De lezing uit Habakuk komt in de kerk aan de orde op de derde zondag van de herfst in het C-jaar. Punt van vergelijking is dat Habakuk laat merken dat God ook vertrouwd en geloofd mag worden in barre tijden. Het volk heeft in de oorspronkelijke situatie te lijden van de Chaldeeën. De joodse gemeenschap leest de tekst met het wekenfeest en het punt van vergelijking ligt daar bij het kostbare en heilige karakter van Gods geboden en wetten. Het past daarmee bij het wekenfeest.
De christelijke traditie kiest voor het Pinksterfeest niet voor de joodse teksten van het wekenfeest. Men zet in op Ezechiël 11 en Joël 2 waar het vooral gaat over de beloften van God en de werking van de Geest. Er is ook een jaar waarin Genesis 11, het verhaal van de torenbouw van Babel, als tegenhanger voor het pinksterverhaal wordt gekozen. Dus de keus van de profetenlezingen is duidelijk ingegeven door de opmaat die er is vanuit de eigen feesten en vanuit de eigen toonzettende lezing, respectievelijk uit het evangelie of de Thora.
Voorgangers
Je merkt dus dat de setting waarop de teksten worden gelezen erg belangrijk zijn voor de duiding.

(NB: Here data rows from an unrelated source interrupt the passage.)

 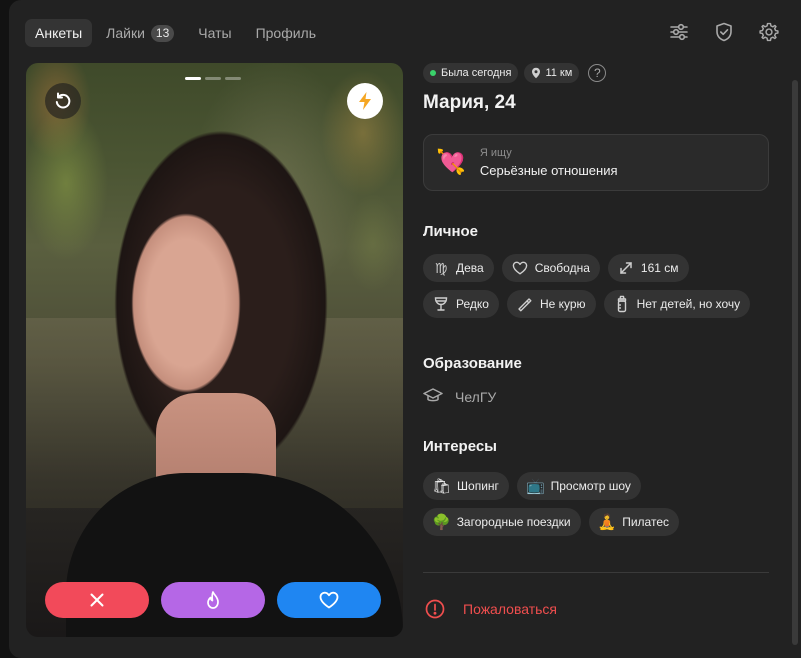 I want to click on undo-button, so click(x=63, y=101).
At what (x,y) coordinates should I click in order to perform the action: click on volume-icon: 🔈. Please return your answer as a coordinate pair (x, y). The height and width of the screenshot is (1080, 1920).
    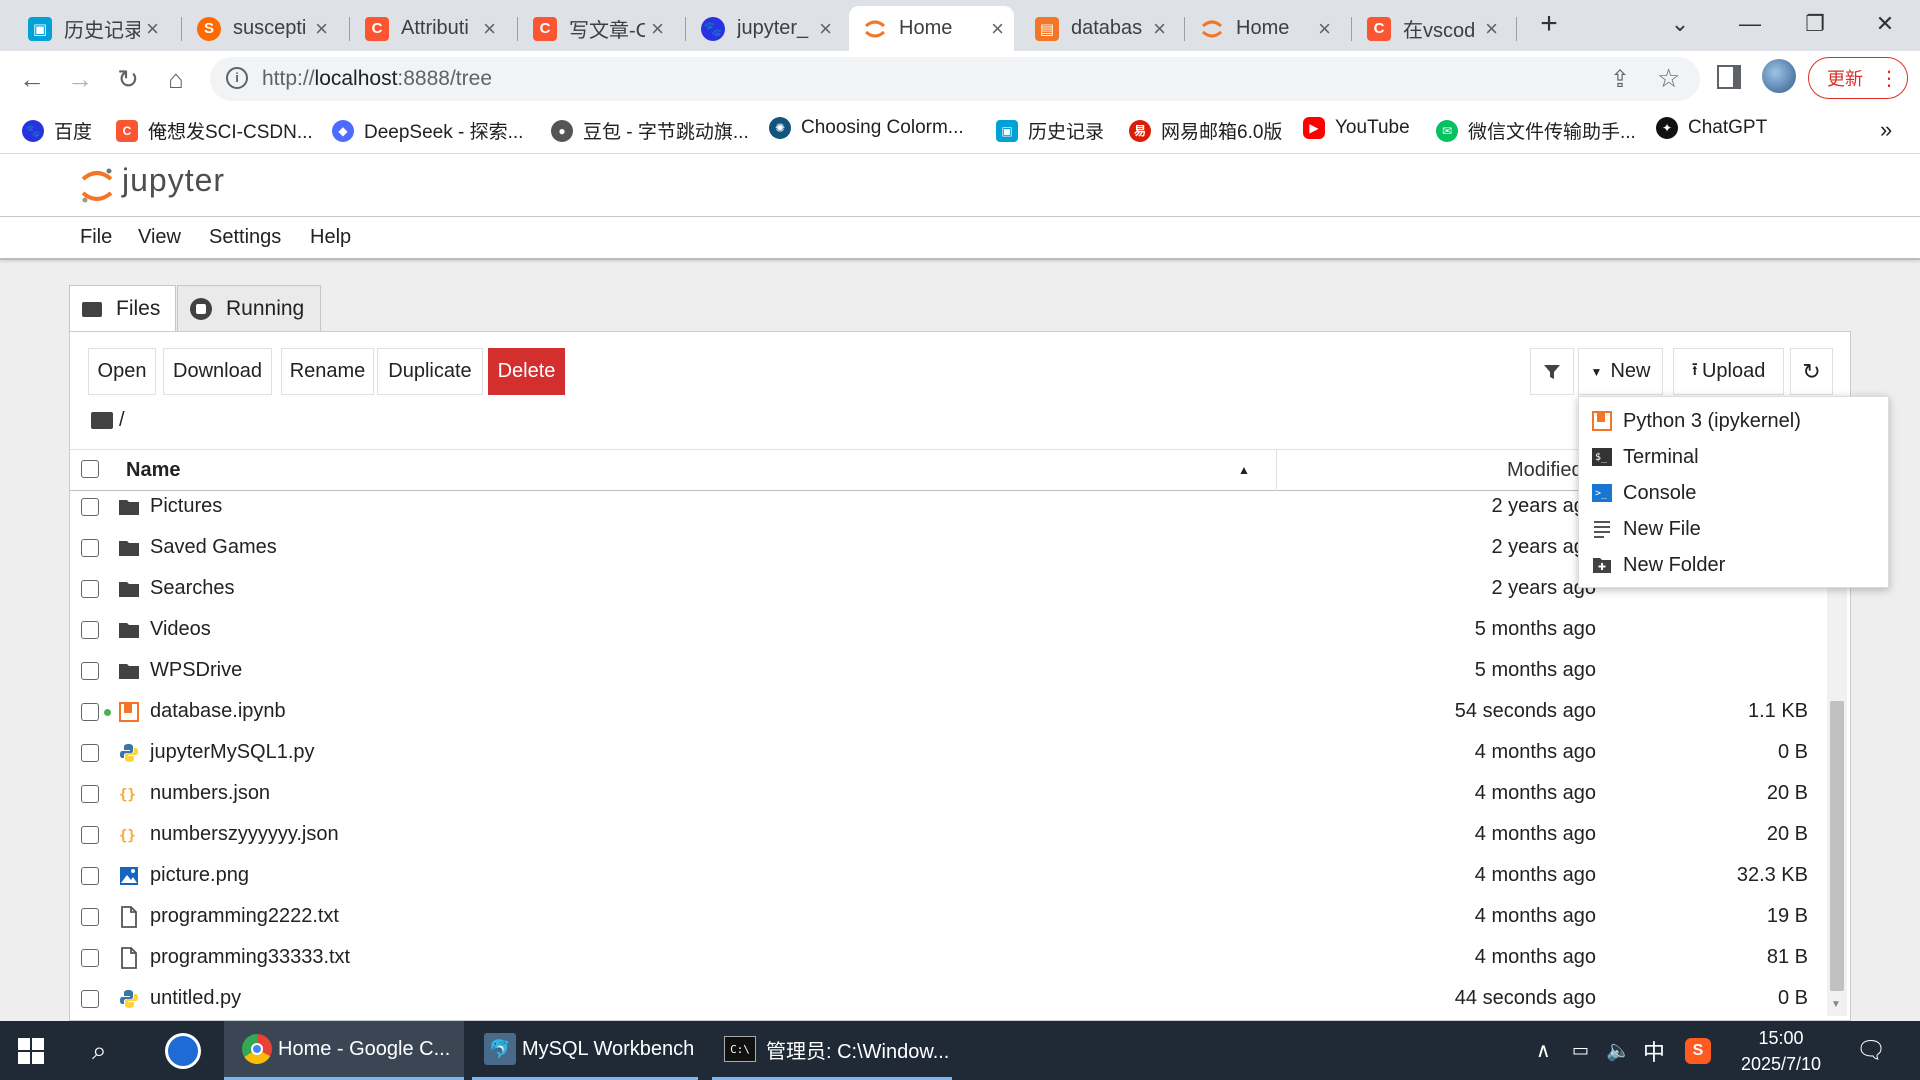
    Looking at the image, I should click on (1618, 1050).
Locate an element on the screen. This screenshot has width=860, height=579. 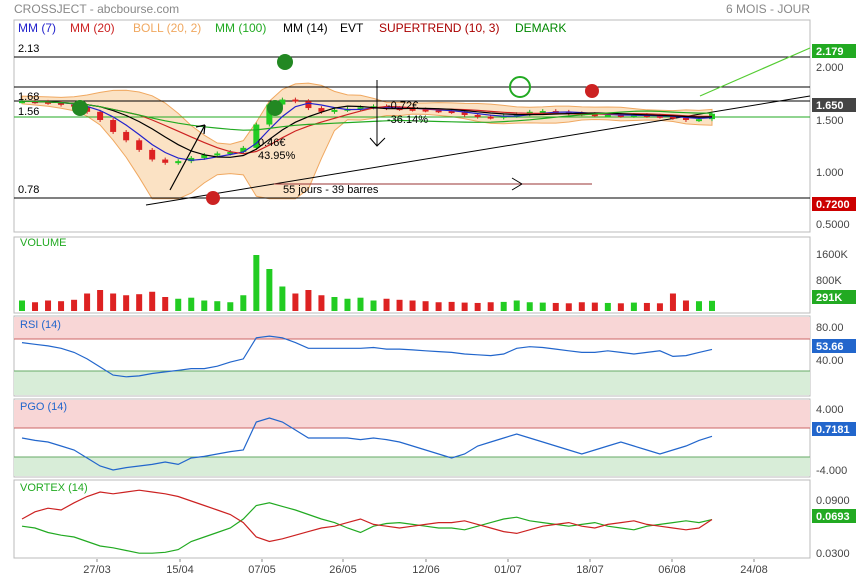
legend-item: MM (7) is located at coordinates (37, 28).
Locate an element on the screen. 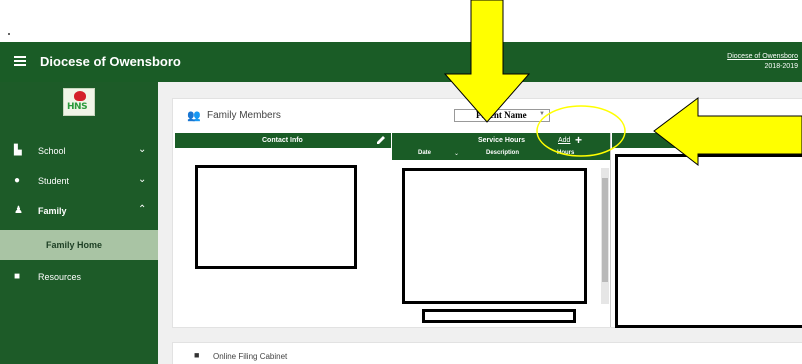 The image size is (802, 364). down-arrow-annotation is located at coordinates (487, 62).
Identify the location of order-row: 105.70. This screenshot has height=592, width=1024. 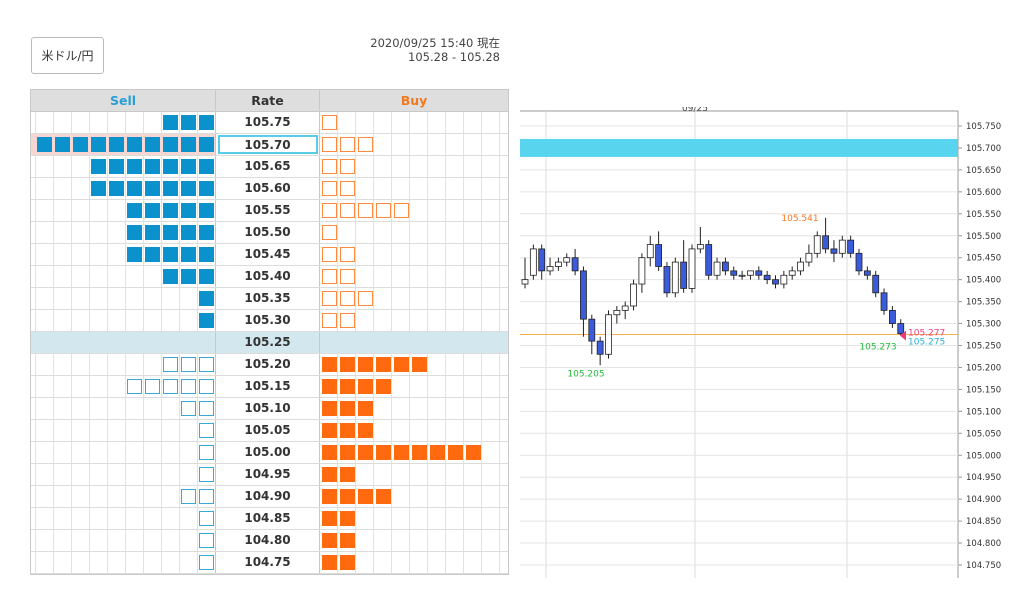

Het boek van Bart Trouwborst nodigt uit om dat soort verkenningen te maken, omdat hij bondig beide rooster-tradities in één band heeft opgenomen. De auteur zelf gaat niet zo ver om de settings tegen elkaar uit te spelen. Hij benadrukt de vergelijkbare werking van de teksten, en biedt verder de lijnen aan per lezing voor de voorganger. De uitgave meldt op het omslag dan ook dat het ‘goed bruikbaar is voor voorgangers bij de wekelijkse preekvoorbereiding’.
Bart Trouwborst geeft in overweging bij de opstellers van het Oecumenische Leesrooster, om bij een nieuwe uitgave de term ‘Israëlzondag’ over te nemen rond de eerste zondagen van de herfst. In de lijn van Geurt Henk van Kooten doet hij ook de suggestie om de keus nog enigszins te verbreden in de christelijke traditie.
Het boek ‘De profeten ter sprake in synagoge en kerk’ van ds. G.A. Trouwborst kan worden besteld via www.sifron.nl. Het kost 24,95 euro en bevat 376 pagina’s.